O Conselho Nacional de Justiça manteve na íntegra um provimento, da Corregedoria-Geral da Justiça de Pernambuco, que assegurou aos advogados o direito de acesso aos processos mediante apresentação de carteira ou cartão de identidade expedida pela OAB, independentemente de conter ou não chip eletrônico. O Provimento 17/2009 da CGJ-PE precisou ser editado depois que um advogado foi impedido de retirar os autos de um processo apenas porque a carteira apresentada por ele não tinha chip eletrônico.

 Na 95ª Sessão Plenária do CNJ, no dia 24 de novembro de 2009, foi julgado recurso administrativo interposto por uma magistrada que apontou ilegalidade no ato da Corregedoria. Segundo o CNJ, o acesso aos autos mediante a apresentação de identificação com chip eletrônico restringe não só o exercício da profissão de advogado, mas o direito de acesso à Justiça e não se constitui requisito legal para tanto.

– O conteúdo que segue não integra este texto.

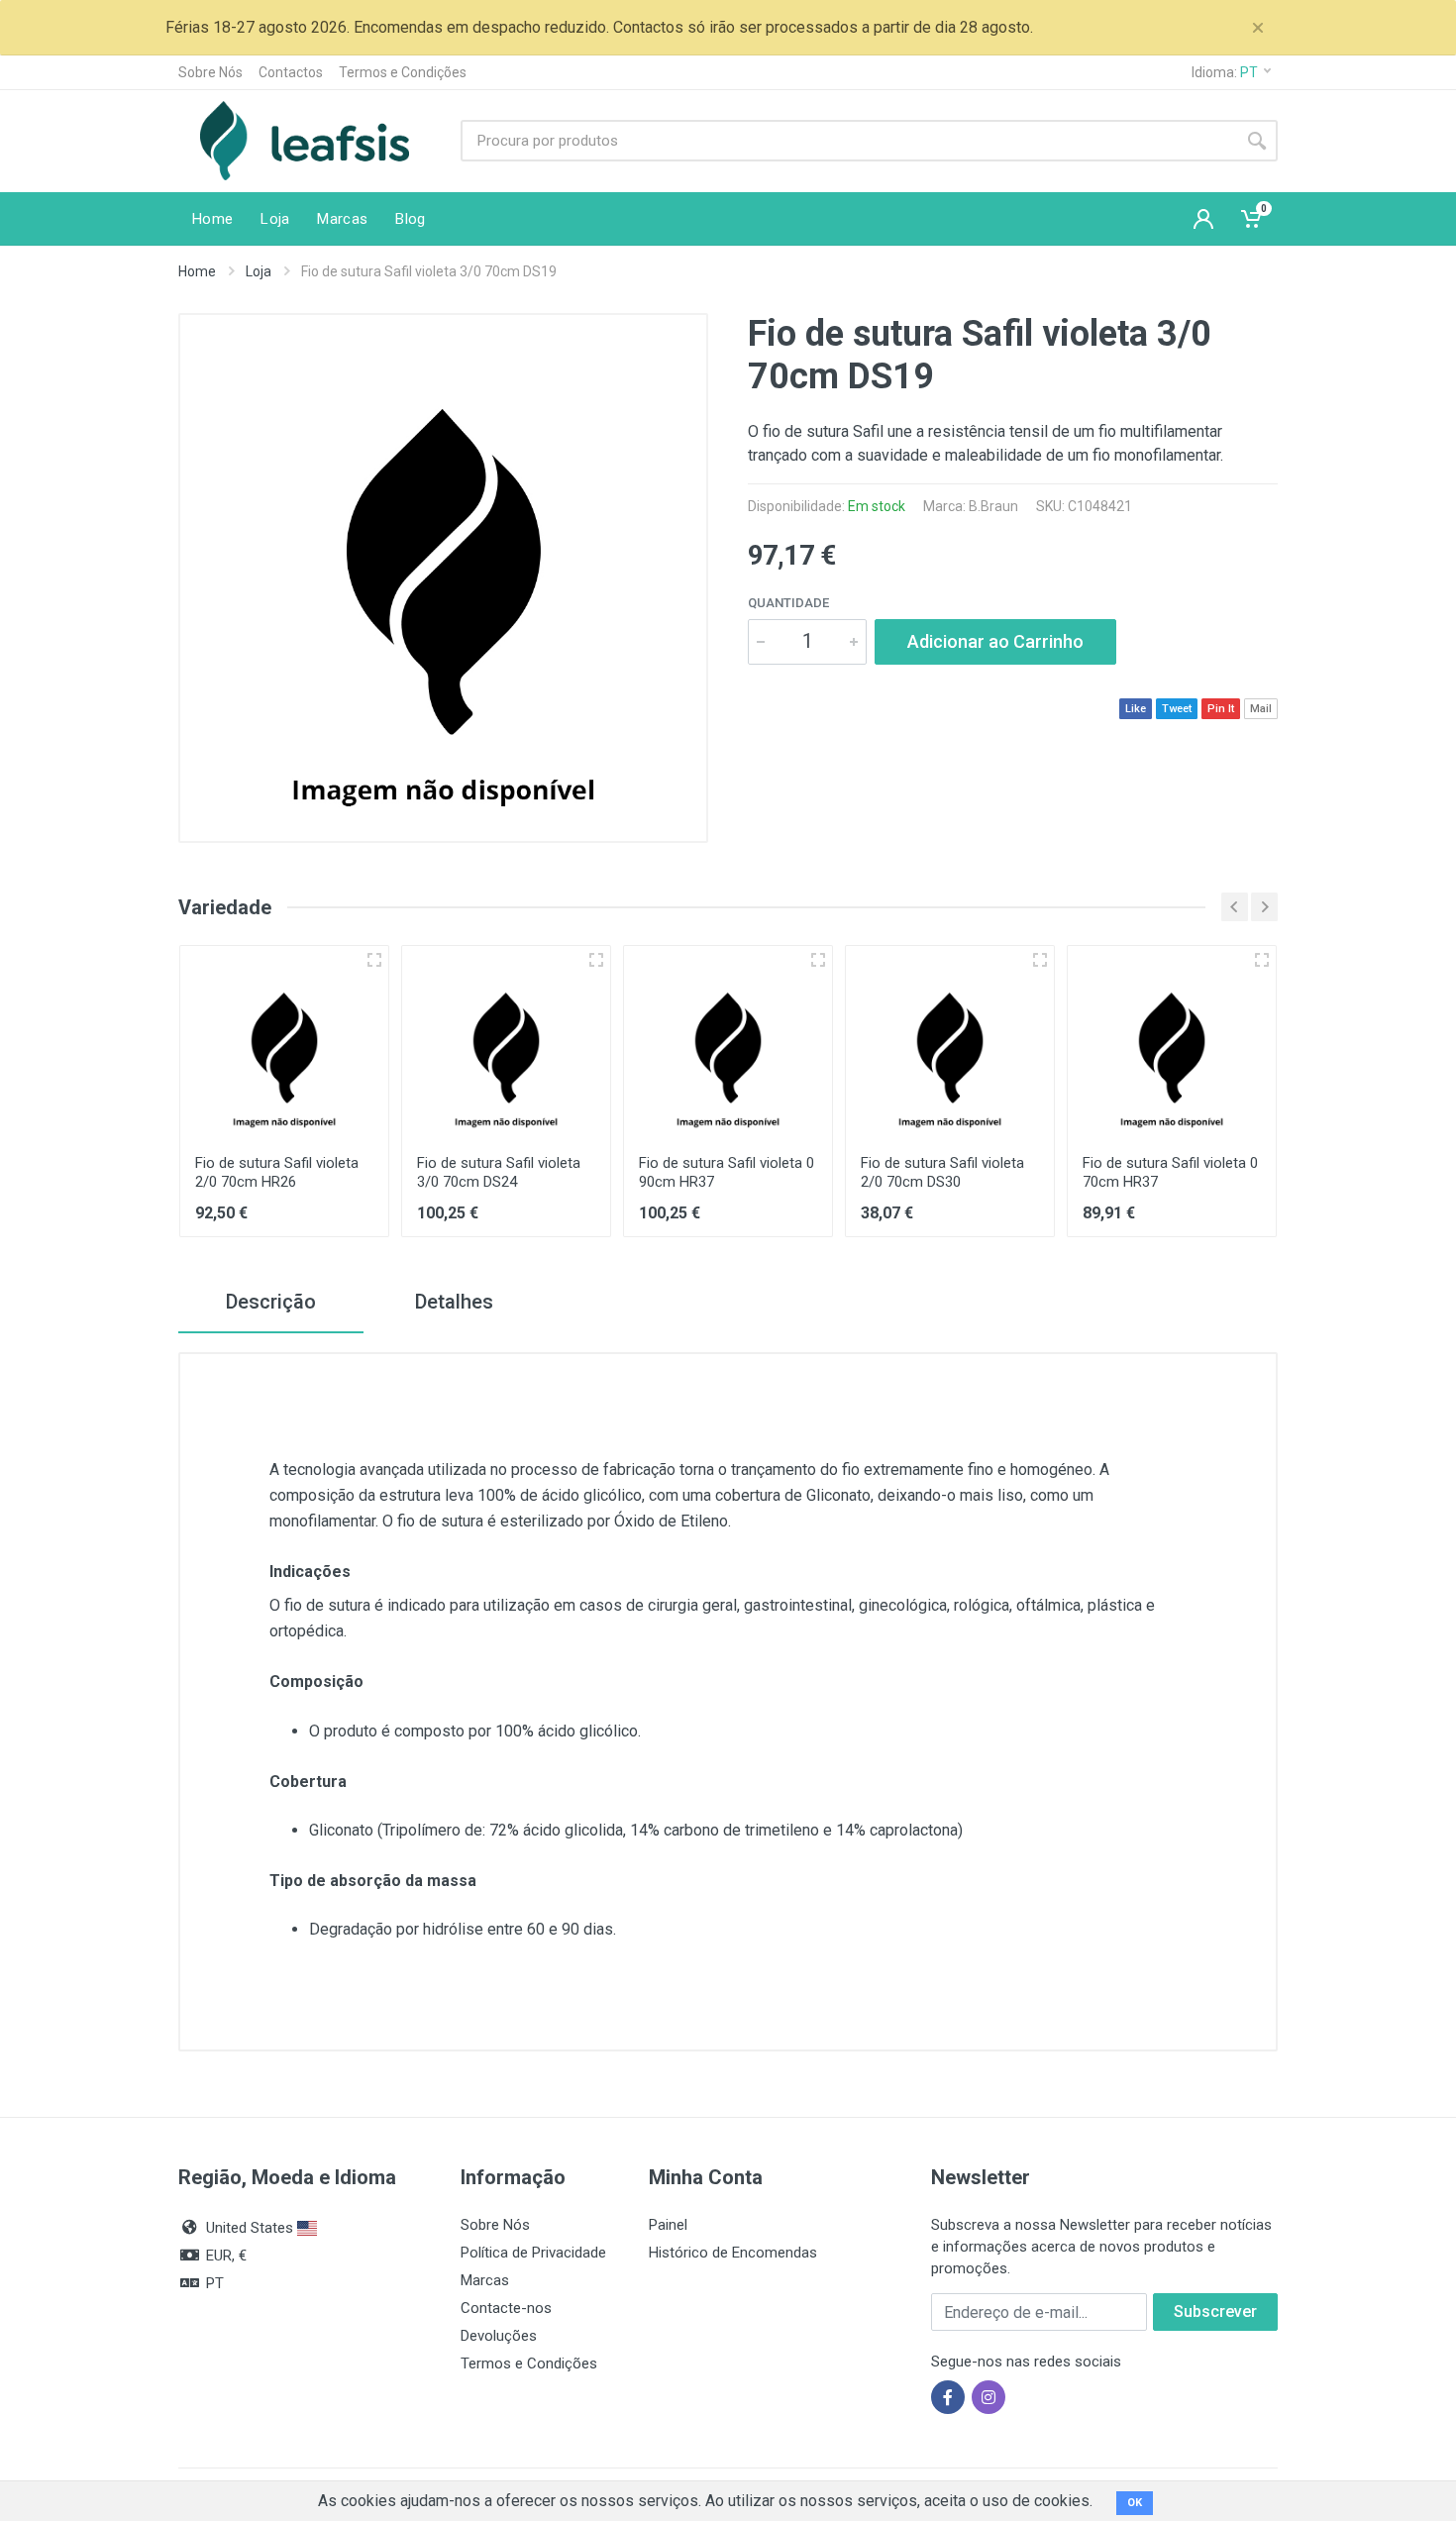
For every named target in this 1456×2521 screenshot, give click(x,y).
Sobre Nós (210, 72)
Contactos (291, 72)
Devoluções (499, 2336)
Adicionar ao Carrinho (995, 641)
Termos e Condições (403, 72)
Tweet (1177, 708)
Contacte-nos (506, 2308)
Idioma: (1225, 72)
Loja (258, 271)
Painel (668, 2225)
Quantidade (788, 602)
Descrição (271, 1301)
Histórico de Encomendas (733, 2252)
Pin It (1220, 708)
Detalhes (454, 1301)
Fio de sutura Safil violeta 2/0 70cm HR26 (277, 1172)
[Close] (1258, 28)
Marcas (485, 2280)
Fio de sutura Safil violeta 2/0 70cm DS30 (942, 1172)
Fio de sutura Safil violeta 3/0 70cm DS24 (498, 1172)
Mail (1261, 708)
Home (197, 271)
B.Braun (993, 506)
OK (1134, 2502)
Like (1135, 708)
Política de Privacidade (533, 2252)
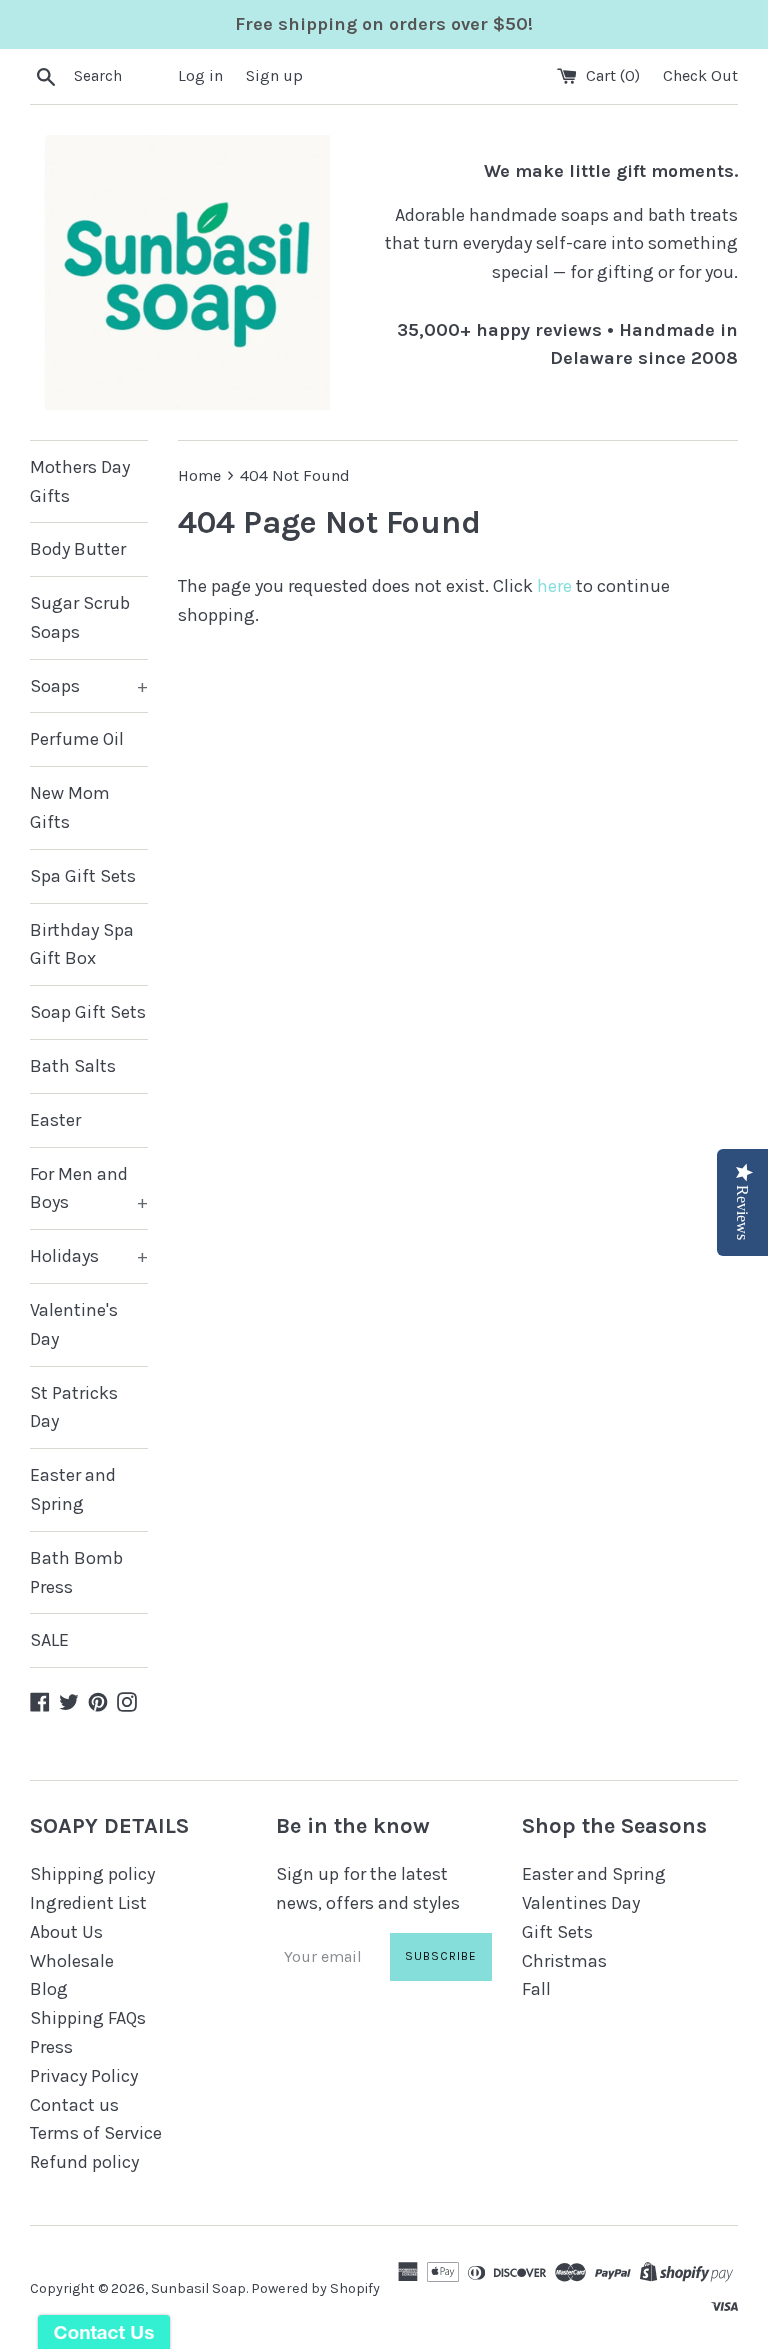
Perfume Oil (77, 739)
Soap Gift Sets (88, 1012)
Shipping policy (92, 1874)
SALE (49, 1640)
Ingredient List (88, 1903)
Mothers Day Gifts (80, 481)
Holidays (89, 1256)
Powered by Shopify (315, 2288)
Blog (49, 1989)
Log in (200, 75)
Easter (55, 1120)
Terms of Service (96, 2133)
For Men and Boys (89, 1188)
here (554, 586)
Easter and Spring (73, 1489)
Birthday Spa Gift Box (82, 944)
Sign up (274, 75)
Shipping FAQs (88, 2018)
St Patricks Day (74, 1407)
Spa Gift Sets (83, 876)
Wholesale (72, 1961)
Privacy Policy (84, 2076)
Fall (536, 1989)
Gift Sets (557, 1932)
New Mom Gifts (70, 807)
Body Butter (78, 549)
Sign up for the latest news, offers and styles (368, 1888)
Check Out (700, 75)
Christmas (564, 1961)
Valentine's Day (74, 1324)
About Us (66, 1932)
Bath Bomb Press (76, 1572)
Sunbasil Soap (198, 2288)
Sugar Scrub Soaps (80, 617)
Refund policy (84, 2162)
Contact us (74, 2105)
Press (51, 2047)
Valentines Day (581, 1903)
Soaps (89, 686)
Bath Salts (73, 1066)
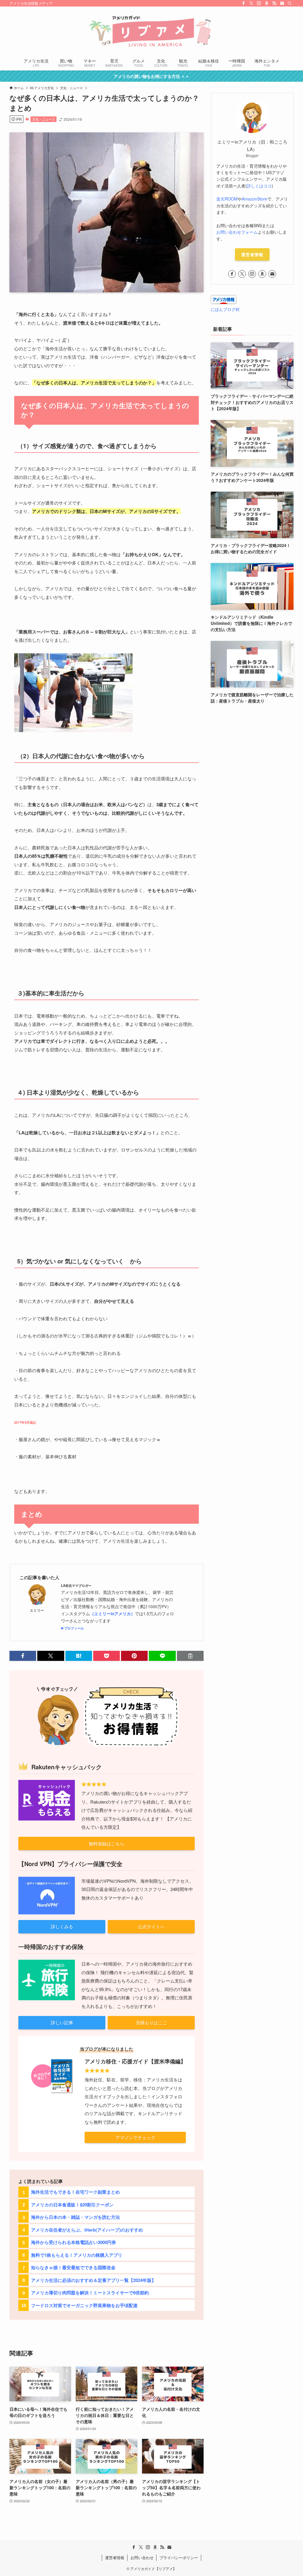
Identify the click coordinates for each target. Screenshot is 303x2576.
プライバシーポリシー (178, 2557)
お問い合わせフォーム (237, 232)
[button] (22, 1656)
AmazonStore (254, 199)
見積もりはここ (151, 2022)
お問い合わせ (142, 2557)
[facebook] (243, 3)
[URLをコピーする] (190, 1656)
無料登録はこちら (106, 1843)
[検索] (290, 3)
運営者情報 (252, 254)
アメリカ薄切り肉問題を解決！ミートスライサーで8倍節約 (90, 2292)
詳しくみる (62, 1926)
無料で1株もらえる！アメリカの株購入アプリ (76, 2255)
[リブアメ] (151, 31)
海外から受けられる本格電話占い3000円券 (73, 2242)
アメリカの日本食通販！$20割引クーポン (72, 2204)
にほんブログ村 (225, 309)
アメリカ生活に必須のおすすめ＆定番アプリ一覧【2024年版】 (93, 2280)
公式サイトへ (151, 1926)
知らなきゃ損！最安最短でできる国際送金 (73, 2267)
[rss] (274, 3)
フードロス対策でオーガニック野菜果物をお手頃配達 (84, 2305)
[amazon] (266, 3)
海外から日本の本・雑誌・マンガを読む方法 (75, 2217)
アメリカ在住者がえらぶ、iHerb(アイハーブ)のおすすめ (87, 2230)
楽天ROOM (227, 199)
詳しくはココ (259, 186)
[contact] (282, 3)
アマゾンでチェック (135, 2137)
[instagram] (259, 3)
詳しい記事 (62, 2022)
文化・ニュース (43, 119)
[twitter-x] (251, 3)
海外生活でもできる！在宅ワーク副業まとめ (75, 2192)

 “Na medida em que o Provimento não impede o acesso aos autos, assegura o direito de acesso à Justiça. Também cria instrumentos reais de garantia aos princípios constitucionais da ampla defesa e do contraditório, além do próprio exercício da advocacia”, avalia o corregedor-geral de Justiça, desembargador José Fernandes de Lemos.

 Ficou decidido que a fiscalização dos advogados compete à OAB e não ao CNJ. “Foge às finalidades deste Conselho verificar, ou até mesmo, recomendar a qualquer órgão do Poder Judiciário, que proceda à verificação de regularidade ou não de cada advogado que vier a postular em juízo. Eventual determinação nesse sentido configuraria usurpação de competência das atribuições legalmente conferidas à Ordem dos Advogados”. Com informações da Assessoria de Imprensa do CNJ.